Und beim Großen Preis von Italien 2001 in Mugello schrieb Katja Poensgen dann Sportgeschichte, denn mit dem Erreichen des 14. Platzes war sie und ist sie bis heute die erste Motorradrennfahrerin überhaupt, die in der 250-ccm-Klasse Weltcuppunkte sammeln konnte. Ihre aktive Karriere, bei der sie auch noch auf Honda-Maschinen unterwegs war, endete schließlich 2004. Doch mit dem Motorsport ist die gebürtige Mindelheimerin immer noch eng verbunden.
So ist die 48-Jährige unter anderem als (Motorrad-)Markenbotschafterin sowie als Influencerin („Meine neue Leidenschaft“) auf Rennen und Events unterwegs, um „frischen Schwung in die eingerostete Branche zu bringen“. Überhaupt ist sie online auf den üblichen Social-Media-Kanälen stark vertreten, nachdem hier ihre Aktivitäten vor 16 Jahren mit den „IBM Webisoden“ begonnen hatten; zudem arbeitete sie damals für RTL bei den Moto-GP-Wettbewerben.
Fast wäre die Bayerin, die allerdings mit sieben Jahren an die Bergstraße kam und bis 1996 in Heppenheim aufwuchs, noch vom internationalen Motorsportverband FIM zur Trainerin der neugegründeten Frauen-Liga berufen worden, nachdem sie als FIM-Gast bei einem zunächst chaotischen (Abbruch-)Rennen bei der WM im italienischen Misano mit ihrer Erfahrung erfolgreich für Beruhigung im übernervösen Feld der Fahrerinnen gesorgt hatte. Doch trotz mehrerer Versuche unter den Beteiligten konnte man sich letztlich nicht auf dieses angedachte Poensgen-Engagement einigen.

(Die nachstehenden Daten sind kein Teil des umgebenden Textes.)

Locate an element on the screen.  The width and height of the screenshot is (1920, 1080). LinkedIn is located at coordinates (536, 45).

Dass den Motorradrennsport „immer mehr Mädchen betreiben“, findet Katja Poensgen „toll. Und das sage ich wertfrei.“ Allerdings, so das ehemalige Bike-Ass, „muss sich jede primär mit Rundenzeiten und Physik befassen“. Sie glaubt nicht, „dass meine Erfolge so schnell eingeholt werden - auch bei den Männern -, denn die Gesellschaft bringt im Moment andere Sportarten und Typen hervor“.

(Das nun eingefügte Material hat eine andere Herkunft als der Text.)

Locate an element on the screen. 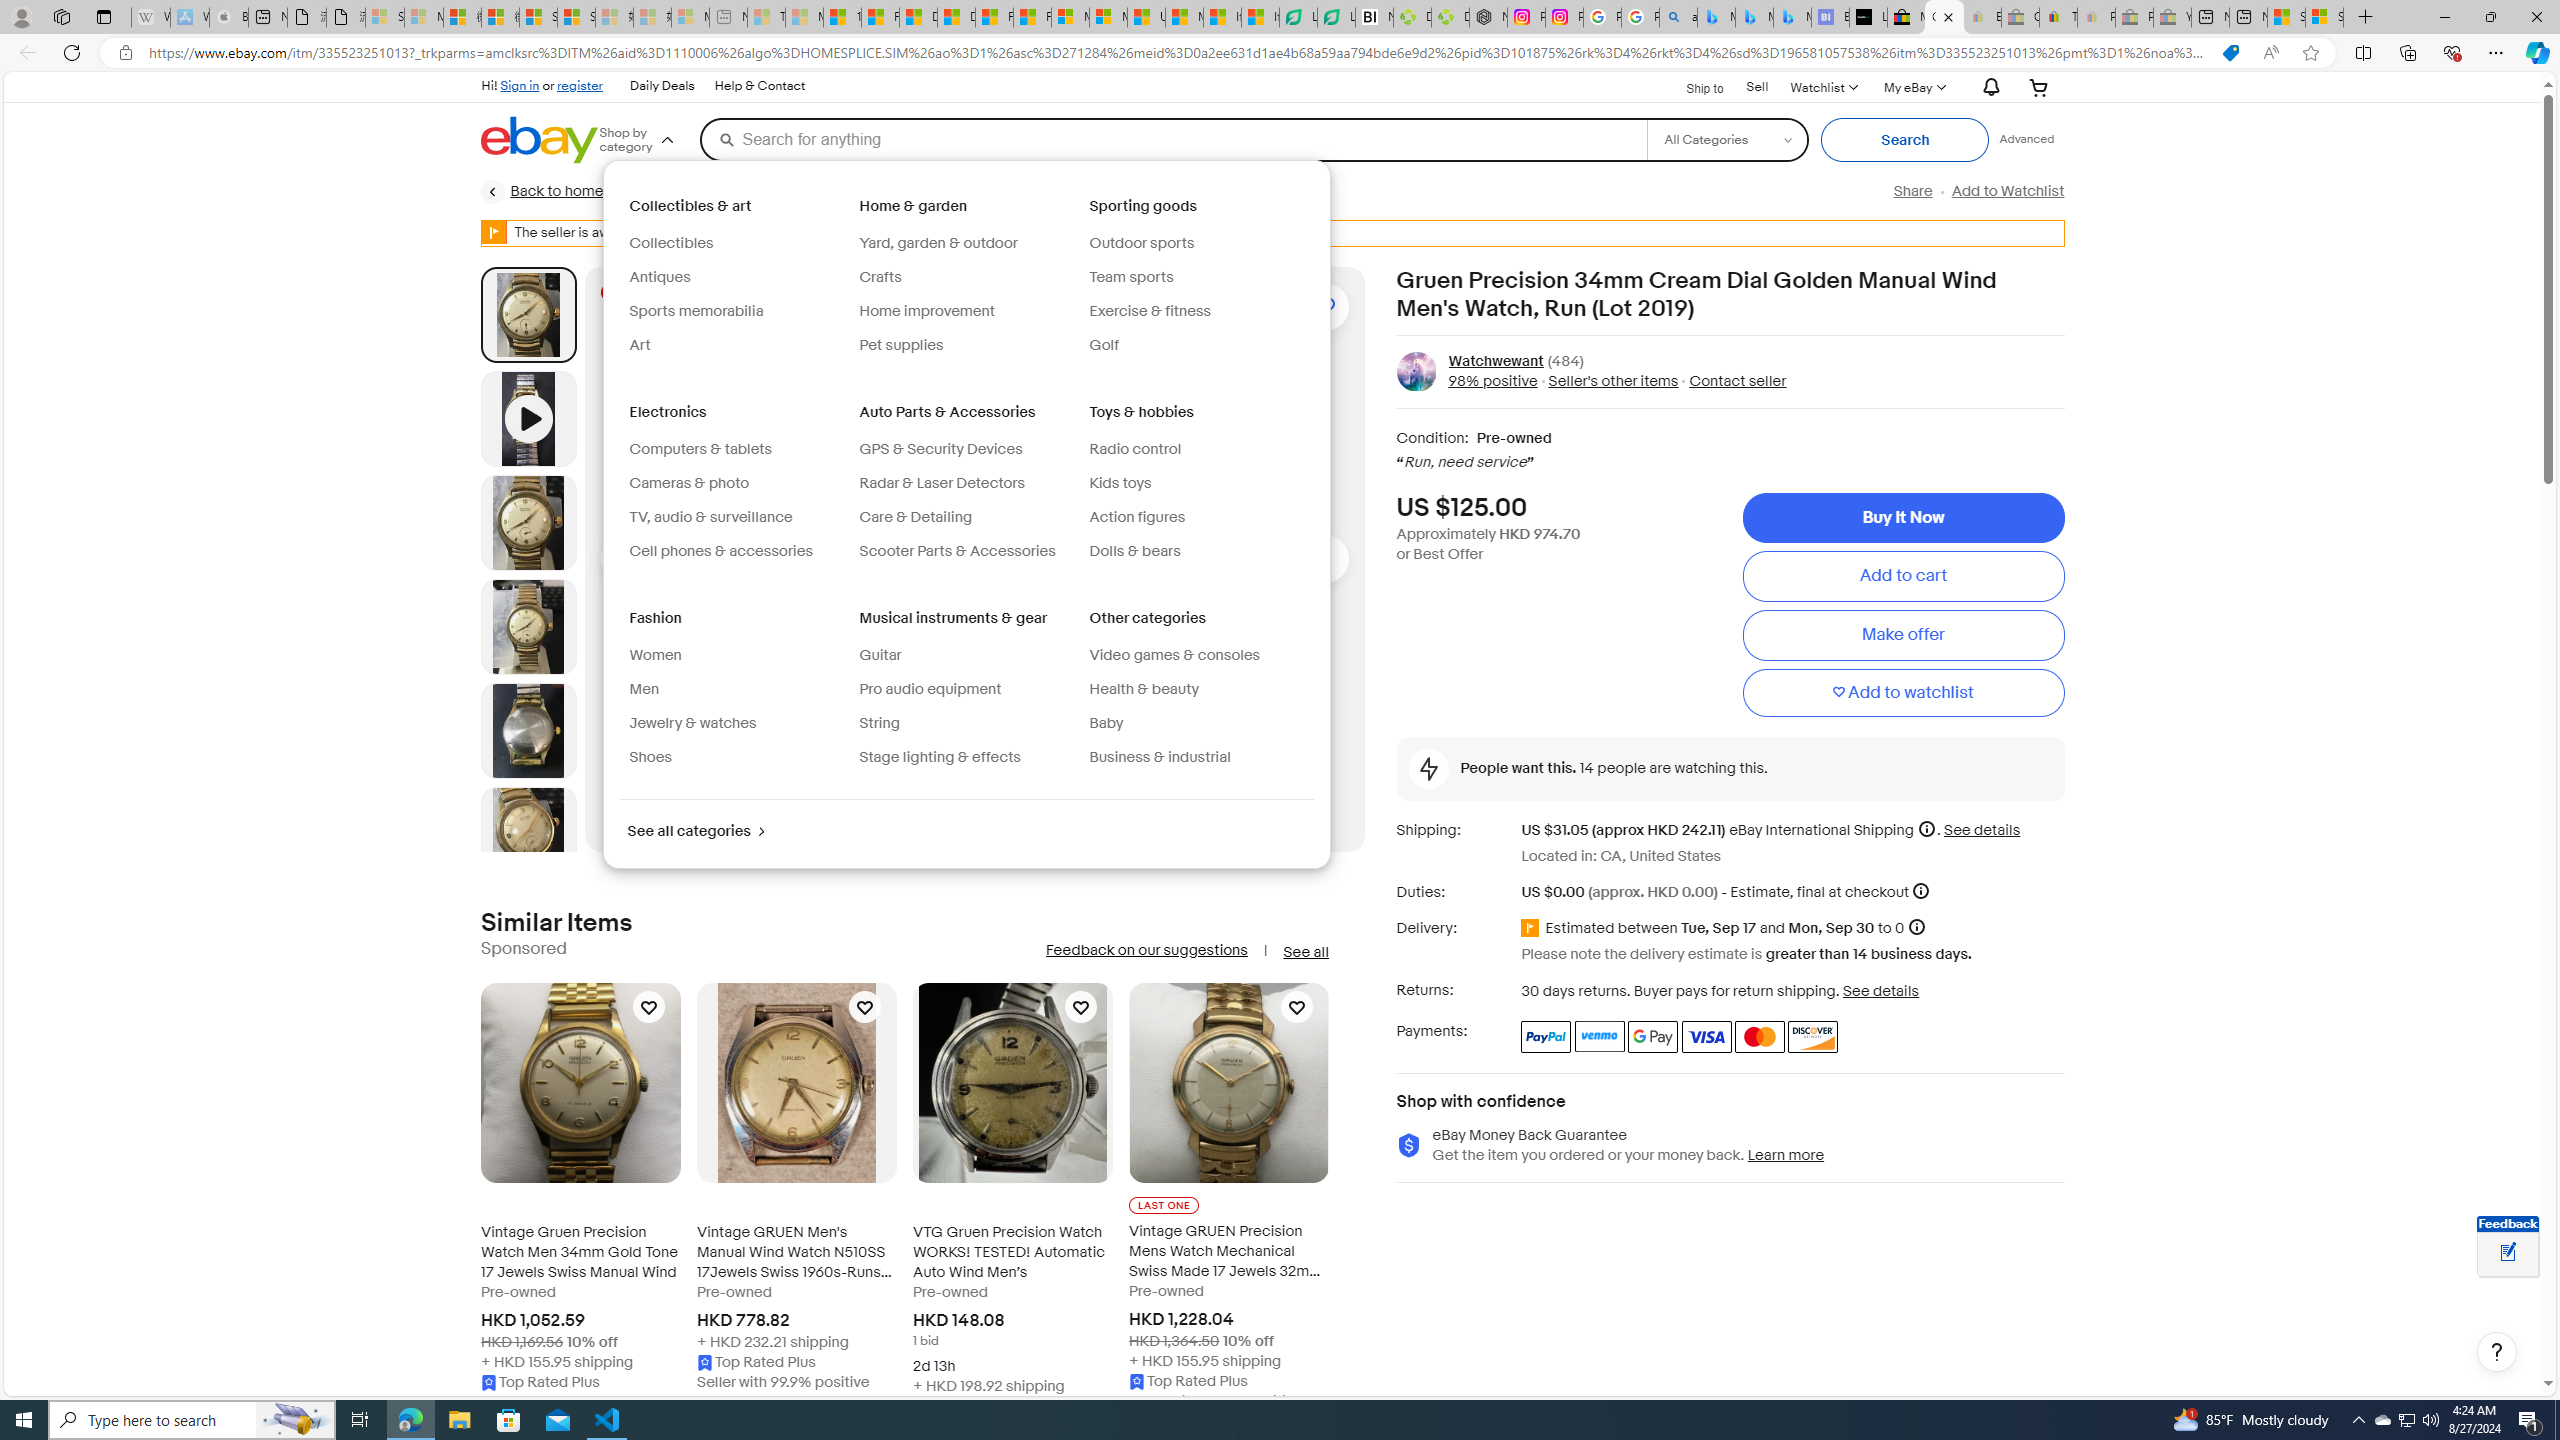 The width and height of the screenshot is (2560, 1440). Art is located at coordinates (640, 345).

Das Benzin hatte Katja Poensgen von Geburt im Blut, denn ihr Vater Bert war als Vertriebsleiter von Suzuki in Deutschland in der Motorrad-Branche tätig, letztlich war er bis zu seinem (Un-)Ruhestand in 2009 Chef von Suzuki in Europa, ehe er danach die Bodenseehütte in Balderschwang/Allgäu übernahm. Er verstarb in 2017 im Alter von 70 Jahren. Ehe es Katja Poensgen in 2009 zurück nach Bayern zu ihrem Vater zog, um bei seinem Gastronomiebetrieb leitend mitzuarbeiten, wohnte sie an der Bergstraße unter anderem noch in Lorsch sowie in Lindenfels-Glattbach. Mittlerweile war sie mit der Geburt ihrer ersten Tochter Holle Mutter geworden; mittlerweile hat sie drei Kinder zur Welt gebracht.
An die „schöne Zeit und die tolle Region“ an der Bergstraße denkt sie „schon jedes Mal, wenn zum Beispiel Sebastian Vettel in den Medien auftaucht,“ zurück: „Alle meine Kinder sollen nicht nur Bayern kennenlernen, sondern auch diesen Teil von Hessen aus meiner eignen Jugend.“ Nach ihrer Motorrad-Karriere war Katja Poensgen auch noch auf vier Rädern aktiv, nämlich als Rallyefahrerin.
So startete sie als Lindenfelserin auch mal als prominente Lokalmatadorin für den IMS Schlierbachtal bei der Nibelungenring-Rallye 2008; später bewältigte sie mit einem reinen Frauen-Team in einem Suzuki unter vielen Porsche Cayennes die anspruchsvolle Transsyberia-Rallye.
Und heute? „Meine Philosophie ist im Grunde, nun zwei und vier Räder in der Industrie zu verbinden, den älteren Männern helfen, das Racing-Bike in einen Cafe-Racer umzutauschen und als FIM-Motorrad-Legende den Rennsport bis hin zu Porsche wieder glaubwürdiger zu machen.“ Katja Poensgen wird es rund um den Motorsport wohl nie langweilig werden.